I put it out there that it was my intention to receive a great gift.
i did not concern myself with the "how" it would get done.
i gave ample notice and was clear in my desire.
my sister basically made it happen, she was the being that picked up on my intention and it resonated with her. i am so grateful for that, for her.
this lil mp3 player is reminding me, everyday that I enjoy it, how the process works. it is truly the best gift i have ever received. for what it is and for what it represents. i am grateful. i have much to be thankful for. we never know when or how an act to another truly affects them. well this time it was the equivilant of hitting a grand slam homerun in the 9th inning with 2 outs and down by 3 runs. if you do not know that is real good~!
oh and for the record it is a 4gb Sansa mp3 player with 2" screen for videos and photos.
plays and records FM and records voice.
not super expensive ~ super to me!
this isnt replacing a lesser quality mp3 player, this is the first one for me. i finally made it into the 21st century for mobile tunes.

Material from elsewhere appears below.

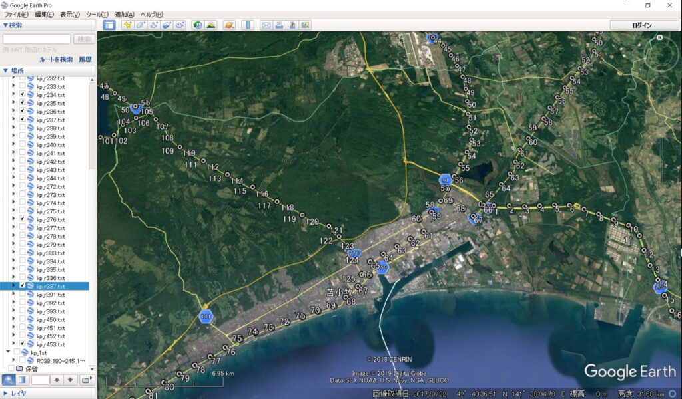Click the print icon in toolbar
682x399 pixels.
[280, 25]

Yay for that! 10 febbraio feel goodthings are happening quickly. 2 job interviews friday in one week of job hunting. 2 completely differnt positions and industries. 1 set up a 2nd interview at 930 sat morning.sounds like a bidding war to recruit me, let's hope so. i am ready and excited to be starting another new part of my life. my intention is to create in this one year an income, from as many sources as possible, greater than all previous years combined. a lofty goal and in 10 months , this is my intention. i am starting this blog as a way of following my endevours. hope you check it out and participate. a quiet weekend. rest and organiz, a strong foundation to build on. ask believe receive. if you haven't yet, watch "the secret". its something that can open your mind to ideas of creating the life of your dreams. and it is pretty simple stuff. www.thesecret.tv was on Oprah on friday.I think if its good enuff for Oprah...u get the idea. stay tuned and feel the good vibration... stay in the present moment, not in yesterday's misses or tomorrow's fears, the power is only available in the NOW.
the power to create the life of your dreams.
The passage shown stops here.